Jean Michel Adam Les Textes Types Et Prototypes.pdf __link__ Now
Description is never neutral. Adam argues description is anchored by a (the subject) and themes (its aspects). It operates via:
Note to researchers: Always support academic publishing by purchasing Les Textes types et prototypes (Armand Colin, 2011) via your local bookstore or library. Jean Michel Adam Les Textes Types Et Prototypes.pdf
Adam borrows from cognitive psychology (specifically the work of Eleanor Rosch) to suggest that textual categories are not defined by necessary and sufficient conditions.

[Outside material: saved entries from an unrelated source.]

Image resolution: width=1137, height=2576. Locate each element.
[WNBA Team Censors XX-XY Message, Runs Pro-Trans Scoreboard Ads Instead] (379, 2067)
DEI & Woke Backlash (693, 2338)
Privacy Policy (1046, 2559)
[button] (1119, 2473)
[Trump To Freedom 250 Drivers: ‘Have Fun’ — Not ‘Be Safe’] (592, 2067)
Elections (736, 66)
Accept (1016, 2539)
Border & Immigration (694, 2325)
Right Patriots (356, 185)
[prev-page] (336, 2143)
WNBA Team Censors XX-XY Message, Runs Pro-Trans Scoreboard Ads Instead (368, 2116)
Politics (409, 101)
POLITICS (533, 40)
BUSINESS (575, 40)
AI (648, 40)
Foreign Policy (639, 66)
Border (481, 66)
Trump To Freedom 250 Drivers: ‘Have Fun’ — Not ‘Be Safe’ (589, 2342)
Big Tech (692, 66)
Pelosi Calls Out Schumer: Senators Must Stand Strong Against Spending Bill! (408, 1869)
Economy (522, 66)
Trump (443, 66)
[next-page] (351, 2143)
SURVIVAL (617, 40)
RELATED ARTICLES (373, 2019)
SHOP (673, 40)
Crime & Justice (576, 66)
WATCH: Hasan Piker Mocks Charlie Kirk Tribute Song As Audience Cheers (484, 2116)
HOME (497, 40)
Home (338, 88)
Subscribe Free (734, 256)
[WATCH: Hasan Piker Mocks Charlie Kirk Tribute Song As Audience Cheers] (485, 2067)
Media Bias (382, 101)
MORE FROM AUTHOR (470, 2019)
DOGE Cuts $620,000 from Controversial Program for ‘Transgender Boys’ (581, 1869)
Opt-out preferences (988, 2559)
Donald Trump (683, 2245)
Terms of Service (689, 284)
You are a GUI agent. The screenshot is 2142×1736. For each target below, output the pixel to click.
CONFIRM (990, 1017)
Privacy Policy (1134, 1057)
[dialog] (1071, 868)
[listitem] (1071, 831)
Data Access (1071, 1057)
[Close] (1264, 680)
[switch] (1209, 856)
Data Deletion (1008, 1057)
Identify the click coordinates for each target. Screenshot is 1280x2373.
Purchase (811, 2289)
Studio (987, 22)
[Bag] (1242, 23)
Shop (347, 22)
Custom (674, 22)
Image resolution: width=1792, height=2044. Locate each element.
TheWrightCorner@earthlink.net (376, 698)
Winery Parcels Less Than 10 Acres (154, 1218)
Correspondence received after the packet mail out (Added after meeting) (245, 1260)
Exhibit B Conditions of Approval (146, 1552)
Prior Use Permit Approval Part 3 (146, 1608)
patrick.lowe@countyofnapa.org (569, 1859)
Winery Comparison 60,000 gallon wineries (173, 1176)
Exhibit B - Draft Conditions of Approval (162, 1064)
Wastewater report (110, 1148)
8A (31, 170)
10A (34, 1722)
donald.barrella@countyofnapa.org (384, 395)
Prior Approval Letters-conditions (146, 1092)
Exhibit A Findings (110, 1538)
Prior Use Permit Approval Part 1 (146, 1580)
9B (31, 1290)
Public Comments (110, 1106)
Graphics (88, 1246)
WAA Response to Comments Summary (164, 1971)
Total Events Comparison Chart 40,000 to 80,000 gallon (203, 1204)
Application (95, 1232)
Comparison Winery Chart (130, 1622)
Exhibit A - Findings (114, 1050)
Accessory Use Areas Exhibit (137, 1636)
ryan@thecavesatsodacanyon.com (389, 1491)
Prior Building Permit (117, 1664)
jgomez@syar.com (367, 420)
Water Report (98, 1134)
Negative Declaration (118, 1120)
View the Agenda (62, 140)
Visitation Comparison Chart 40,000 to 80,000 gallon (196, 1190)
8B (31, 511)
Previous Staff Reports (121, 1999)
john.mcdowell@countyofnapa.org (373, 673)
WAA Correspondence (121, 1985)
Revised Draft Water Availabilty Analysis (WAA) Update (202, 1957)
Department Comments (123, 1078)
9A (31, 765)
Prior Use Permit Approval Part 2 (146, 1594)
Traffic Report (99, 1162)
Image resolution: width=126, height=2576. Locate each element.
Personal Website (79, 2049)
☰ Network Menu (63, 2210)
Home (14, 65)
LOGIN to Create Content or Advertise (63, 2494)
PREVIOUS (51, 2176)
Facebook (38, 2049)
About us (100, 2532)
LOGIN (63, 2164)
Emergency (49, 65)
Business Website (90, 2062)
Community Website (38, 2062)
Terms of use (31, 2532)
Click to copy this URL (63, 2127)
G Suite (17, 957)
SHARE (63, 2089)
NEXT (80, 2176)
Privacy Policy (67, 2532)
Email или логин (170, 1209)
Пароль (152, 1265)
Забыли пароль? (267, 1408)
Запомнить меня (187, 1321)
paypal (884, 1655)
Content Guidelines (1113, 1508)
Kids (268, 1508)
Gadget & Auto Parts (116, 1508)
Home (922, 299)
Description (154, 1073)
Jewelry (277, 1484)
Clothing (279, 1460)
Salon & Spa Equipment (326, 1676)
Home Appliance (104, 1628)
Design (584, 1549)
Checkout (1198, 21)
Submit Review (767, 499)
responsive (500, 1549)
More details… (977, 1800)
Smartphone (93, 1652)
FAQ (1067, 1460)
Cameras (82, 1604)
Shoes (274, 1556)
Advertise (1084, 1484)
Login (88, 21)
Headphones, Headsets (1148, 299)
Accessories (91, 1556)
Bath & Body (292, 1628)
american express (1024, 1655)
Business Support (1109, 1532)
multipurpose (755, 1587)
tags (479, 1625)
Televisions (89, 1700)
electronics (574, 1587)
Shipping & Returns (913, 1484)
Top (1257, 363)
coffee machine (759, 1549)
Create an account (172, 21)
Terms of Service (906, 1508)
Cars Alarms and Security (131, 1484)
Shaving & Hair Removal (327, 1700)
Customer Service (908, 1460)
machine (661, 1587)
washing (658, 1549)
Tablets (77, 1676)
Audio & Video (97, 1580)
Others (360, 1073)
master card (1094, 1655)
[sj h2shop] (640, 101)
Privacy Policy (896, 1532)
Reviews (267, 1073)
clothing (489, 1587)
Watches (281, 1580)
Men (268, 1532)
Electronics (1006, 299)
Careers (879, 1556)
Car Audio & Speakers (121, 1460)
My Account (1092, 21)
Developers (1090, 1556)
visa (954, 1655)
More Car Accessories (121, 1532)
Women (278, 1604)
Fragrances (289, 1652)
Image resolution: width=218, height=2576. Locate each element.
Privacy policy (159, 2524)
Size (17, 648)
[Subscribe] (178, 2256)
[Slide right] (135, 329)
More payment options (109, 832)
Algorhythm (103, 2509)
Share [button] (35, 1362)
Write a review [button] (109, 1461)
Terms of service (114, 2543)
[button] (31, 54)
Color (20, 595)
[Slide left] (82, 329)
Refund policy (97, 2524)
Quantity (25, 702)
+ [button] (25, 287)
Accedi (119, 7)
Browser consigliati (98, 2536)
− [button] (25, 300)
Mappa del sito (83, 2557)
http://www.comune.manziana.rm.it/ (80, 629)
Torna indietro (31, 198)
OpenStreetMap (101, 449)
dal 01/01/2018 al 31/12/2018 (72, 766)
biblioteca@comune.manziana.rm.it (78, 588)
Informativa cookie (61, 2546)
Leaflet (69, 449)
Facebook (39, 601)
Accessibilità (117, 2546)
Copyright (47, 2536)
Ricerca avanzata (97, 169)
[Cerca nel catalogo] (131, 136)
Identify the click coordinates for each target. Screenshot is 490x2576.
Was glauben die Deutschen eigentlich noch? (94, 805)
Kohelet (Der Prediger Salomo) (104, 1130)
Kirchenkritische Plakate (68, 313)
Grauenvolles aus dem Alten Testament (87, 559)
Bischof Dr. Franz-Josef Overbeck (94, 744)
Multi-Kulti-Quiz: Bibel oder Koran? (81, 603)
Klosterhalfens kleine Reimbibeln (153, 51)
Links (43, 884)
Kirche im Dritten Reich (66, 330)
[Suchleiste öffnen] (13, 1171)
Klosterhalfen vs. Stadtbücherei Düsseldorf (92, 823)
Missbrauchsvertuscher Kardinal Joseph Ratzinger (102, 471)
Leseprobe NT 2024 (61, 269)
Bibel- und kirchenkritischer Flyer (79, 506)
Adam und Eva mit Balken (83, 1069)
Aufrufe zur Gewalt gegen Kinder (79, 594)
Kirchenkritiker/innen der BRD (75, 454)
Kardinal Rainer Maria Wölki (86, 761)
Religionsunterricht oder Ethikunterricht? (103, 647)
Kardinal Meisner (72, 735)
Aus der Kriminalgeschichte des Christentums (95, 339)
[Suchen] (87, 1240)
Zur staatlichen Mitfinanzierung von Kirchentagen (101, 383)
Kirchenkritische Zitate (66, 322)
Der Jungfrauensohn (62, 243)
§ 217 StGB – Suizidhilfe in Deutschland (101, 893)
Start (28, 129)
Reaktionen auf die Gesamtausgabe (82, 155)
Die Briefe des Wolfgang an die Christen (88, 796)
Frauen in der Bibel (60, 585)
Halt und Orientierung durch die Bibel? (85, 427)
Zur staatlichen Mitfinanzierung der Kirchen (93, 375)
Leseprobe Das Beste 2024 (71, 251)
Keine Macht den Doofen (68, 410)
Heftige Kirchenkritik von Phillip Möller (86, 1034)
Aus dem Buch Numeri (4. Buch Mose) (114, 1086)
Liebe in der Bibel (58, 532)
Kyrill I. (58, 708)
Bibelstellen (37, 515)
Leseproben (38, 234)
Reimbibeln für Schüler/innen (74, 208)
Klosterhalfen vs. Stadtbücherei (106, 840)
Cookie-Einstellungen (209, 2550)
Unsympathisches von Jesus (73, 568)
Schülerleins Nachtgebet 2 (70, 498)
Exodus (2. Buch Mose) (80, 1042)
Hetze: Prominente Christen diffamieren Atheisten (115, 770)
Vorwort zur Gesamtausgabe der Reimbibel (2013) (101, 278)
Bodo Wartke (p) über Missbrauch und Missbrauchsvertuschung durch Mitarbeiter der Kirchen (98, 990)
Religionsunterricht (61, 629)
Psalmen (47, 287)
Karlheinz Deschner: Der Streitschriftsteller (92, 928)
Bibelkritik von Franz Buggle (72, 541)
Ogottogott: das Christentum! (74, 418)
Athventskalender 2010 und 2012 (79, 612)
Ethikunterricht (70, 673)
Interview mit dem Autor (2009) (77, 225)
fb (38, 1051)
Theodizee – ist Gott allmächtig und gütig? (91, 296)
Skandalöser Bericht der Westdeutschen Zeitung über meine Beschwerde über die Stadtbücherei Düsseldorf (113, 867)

Instead, they are defined by "family resemblances" and a central "prototype." Description is never neutral
Description was long considered a "pause" in narrative. Adam, however, grants it full status as a sequence. He identifies its operations: analogization (metaphor, comparison) and spatialization . Description is not merely listing attributes; it is a "tour of the object," guiding the reader's gaze through spatial relationships. In Les Textes: Types et Prototypes
Let us apply Adam’s model to a political speech (e.g., Martin Luther King's "I Have a Dream").
In Les Textes: Types et Prototypes , Adam identifies five major sequences. A sequence is a block of text (a paragraph, a stanza, a sentence) that organizes the discourse.